While health data processing has continued, a few changes have taken place.
- Noom now displays a cookie banner powered by OneTrust, however some first party cookies are set by default for Google and Facebook, and remain after rejection of cookies
- When declining to consent, no data is seemingly shared with Mixpanel, nor with Braze, FullStory or Zendesk, neither while taking the test nor later on as confirmed by the DSAR.
While those are great strides in a good direction (we really appreciate seing so little requests to third parties), we unfortunately uncovered new problematic behaviors and some issues seem unresolved:
- Most survey answers (including sensitive data such as health information) are now shared with Facebook via a GET request; even though not as many as before; gender/sexual orientation and race not included anymore
- Cookies from numerous third parties are placed when the user accepts cookies (Bing, LinkedIn, Clarity, ROKT, Pinterest, shop.pe, liadm, Snapchat, Amazon...).
While this behavior is an improvement on the previously observed one, we still don't think sensitive health data should be shared lightly. While we haven't looked at how this data might be shared when accepting cookies, it is possible the same data sharing occurs with other companies as previously observed in our research.
Online tracking by default is not a necessity
This follow-up research came with a few interesting lessons.
First, this is a reminder that platforms continue to share sensitive data with third-parties. Despite GDPR entering into force in 2018 and the numerous complaints filled against such practices, the lack of enforcement means such practices are still very much present. Noom is not the first platform to have done that as exposed by PI in our work on mental health website and period-tracking apps. Nonetheless, invasive data collection shouldn’t be the norm anymore and any business that purports to process personal data should ensure that they're in full compliance with data protection obligations. If not for other reasons, at least because putting consumers' privacy at risk can have a liability cost.
Second, this follow-up shows that change can happen. Similarly to the changes we observed in the sites analysed in our mental health research, once exposed and put under the spotlight, platforms and companies are capable of reviewing their practices for the better.
Finally this follow-up also illustrates that abusive data-sharing practices don't have to be core to the deployment of any online service.
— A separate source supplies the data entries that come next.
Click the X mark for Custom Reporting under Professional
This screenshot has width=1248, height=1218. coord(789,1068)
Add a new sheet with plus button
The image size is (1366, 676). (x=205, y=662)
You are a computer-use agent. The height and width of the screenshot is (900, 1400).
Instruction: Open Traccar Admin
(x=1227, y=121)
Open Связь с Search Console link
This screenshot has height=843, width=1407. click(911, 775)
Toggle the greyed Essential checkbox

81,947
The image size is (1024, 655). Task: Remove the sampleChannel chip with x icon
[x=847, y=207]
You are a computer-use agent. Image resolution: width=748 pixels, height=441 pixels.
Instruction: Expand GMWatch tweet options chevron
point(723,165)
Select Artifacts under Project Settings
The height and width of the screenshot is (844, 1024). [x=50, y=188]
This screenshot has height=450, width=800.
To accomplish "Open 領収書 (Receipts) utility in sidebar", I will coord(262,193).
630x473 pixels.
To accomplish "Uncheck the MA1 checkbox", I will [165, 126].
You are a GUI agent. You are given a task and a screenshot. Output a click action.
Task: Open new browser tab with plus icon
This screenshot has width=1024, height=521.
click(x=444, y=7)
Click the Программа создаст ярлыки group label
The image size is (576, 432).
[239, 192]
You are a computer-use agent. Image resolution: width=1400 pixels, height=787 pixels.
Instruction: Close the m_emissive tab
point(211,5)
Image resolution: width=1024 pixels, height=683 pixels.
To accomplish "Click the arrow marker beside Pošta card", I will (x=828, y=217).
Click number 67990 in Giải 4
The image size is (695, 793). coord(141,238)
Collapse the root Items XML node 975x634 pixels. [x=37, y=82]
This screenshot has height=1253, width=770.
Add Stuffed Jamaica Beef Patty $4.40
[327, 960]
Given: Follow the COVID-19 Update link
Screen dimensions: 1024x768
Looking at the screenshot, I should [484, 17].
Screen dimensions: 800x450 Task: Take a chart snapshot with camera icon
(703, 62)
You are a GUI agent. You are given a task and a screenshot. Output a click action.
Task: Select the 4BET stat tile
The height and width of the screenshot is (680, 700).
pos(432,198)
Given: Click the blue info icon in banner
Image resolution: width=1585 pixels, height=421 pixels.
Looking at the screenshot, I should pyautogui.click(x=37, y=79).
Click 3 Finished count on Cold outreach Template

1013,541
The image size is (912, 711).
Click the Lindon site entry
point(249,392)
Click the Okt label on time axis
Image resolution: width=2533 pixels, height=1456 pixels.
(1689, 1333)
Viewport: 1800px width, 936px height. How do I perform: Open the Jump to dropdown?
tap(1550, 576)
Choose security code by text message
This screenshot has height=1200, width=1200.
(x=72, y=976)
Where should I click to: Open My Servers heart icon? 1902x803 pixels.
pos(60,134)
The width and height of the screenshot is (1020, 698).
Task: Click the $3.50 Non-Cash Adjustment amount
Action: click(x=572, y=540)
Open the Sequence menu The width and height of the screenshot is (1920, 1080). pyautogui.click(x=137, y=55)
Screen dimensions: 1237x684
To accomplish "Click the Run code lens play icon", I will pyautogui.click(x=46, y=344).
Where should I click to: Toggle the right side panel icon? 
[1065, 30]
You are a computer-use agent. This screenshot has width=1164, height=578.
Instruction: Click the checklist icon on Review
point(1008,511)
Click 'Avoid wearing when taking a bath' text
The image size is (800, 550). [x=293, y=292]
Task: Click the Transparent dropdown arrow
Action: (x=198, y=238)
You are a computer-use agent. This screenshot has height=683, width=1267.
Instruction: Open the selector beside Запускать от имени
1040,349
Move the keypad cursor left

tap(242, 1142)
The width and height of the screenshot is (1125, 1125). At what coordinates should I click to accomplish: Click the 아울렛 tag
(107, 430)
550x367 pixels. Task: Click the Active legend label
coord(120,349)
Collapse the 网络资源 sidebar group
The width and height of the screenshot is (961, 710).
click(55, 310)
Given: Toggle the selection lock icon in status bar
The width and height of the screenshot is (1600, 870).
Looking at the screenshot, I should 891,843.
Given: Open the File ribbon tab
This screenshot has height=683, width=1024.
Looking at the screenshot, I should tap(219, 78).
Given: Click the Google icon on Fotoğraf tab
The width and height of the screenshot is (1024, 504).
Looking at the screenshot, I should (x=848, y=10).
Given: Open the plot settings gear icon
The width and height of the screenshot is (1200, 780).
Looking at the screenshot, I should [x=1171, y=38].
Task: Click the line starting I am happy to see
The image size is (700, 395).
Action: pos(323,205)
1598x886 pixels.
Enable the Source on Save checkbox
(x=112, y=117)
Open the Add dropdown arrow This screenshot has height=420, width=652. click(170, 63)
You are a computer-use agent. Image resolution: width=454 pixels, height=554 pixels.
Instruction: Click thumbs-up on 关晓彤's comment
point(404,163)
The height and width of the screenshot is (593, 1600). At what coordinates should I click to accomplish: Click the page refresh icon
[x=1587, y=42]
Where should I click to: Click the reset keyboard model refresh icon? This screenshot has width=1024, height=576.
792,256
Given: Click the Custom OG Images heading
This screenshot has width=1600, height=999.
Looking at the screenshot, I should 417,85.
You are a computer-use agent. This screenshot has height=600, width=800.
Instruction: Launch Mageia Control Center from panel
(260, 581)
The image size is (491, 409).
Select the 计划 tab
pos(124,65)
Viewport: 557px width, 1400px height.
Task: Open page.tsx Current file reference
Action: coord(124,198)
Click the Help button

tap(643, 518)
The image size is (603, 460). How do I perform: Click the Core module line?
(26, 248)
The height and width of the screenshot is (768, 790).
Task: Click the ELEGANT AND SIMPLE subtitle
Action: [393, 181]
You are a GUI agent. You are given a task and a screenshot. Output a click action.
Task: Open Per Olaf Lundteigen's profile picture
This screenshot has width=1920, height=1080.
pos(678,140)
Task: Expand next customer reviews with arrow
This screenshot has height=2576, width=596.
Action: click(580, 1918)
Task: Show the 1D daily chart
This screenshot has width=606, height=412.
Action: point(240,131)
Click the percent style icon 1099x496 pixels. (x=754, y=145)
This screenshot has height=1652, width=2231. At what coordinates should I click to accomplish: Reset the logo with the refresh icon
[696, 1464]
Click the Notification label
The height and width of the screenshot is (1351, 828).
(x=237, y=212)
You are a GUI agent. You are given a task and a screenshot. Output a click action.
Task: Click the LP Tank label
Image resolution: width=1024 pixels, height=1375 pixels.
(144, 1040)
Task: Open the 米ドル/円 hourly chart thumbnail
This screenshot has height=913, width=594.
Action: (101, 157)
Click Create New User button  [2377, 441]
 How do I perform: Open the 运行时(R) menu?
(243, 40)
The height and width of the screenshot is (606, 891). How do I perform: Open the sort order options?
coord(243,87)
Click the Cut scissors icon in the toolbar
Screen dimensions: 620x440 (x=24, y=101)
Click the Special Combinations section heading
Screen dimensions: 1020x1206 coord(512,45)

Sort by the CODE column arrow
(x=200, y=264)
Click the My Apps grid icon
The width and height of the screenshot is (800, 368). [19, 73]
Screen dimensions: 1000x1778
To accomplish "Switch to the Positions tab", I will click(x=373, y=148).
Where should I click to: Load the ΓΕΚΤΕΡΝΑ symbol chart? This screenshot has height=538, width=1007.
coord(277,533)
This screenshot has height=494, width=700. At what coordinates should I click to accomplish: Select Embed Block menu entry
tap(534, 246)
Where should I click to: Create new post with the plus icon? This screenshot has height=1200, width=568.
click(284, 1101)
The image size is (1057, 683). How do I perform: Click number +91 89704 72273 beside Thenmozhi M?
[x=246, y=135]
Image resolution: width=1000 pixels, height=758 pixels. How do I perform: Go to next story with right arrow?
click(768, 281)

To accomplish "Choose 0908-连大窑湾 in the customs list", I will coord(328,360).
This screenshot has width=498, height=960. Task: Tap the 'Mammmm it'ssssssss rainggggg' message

Removing data-sharing with third-parties hasn't affected Noom's revenue generation, and if it had, it would mean that their business is selling data, not providing weight loss services. Whether the intentions of the platforms are to exploit users' personal data or because they didn't realise such data-sharing would happen, there is no valid excuse anymore for this sort of practices. In particular for a big company like Noom.
Now as a user of platforms like Noom, the last protection you have is to exercise care when inputting data when you provide health-related services. Degree of caution should be proportionate to the sensitivity of the data provided.
We also suggest you have a read at our guides to protect yourself from online tracking, while they won't prevent any of your personal information from being collected unlawfully, it's a good place to start reclaiming your privacy online!
Noom has been approached to respond to this report before publication, but we have received no response.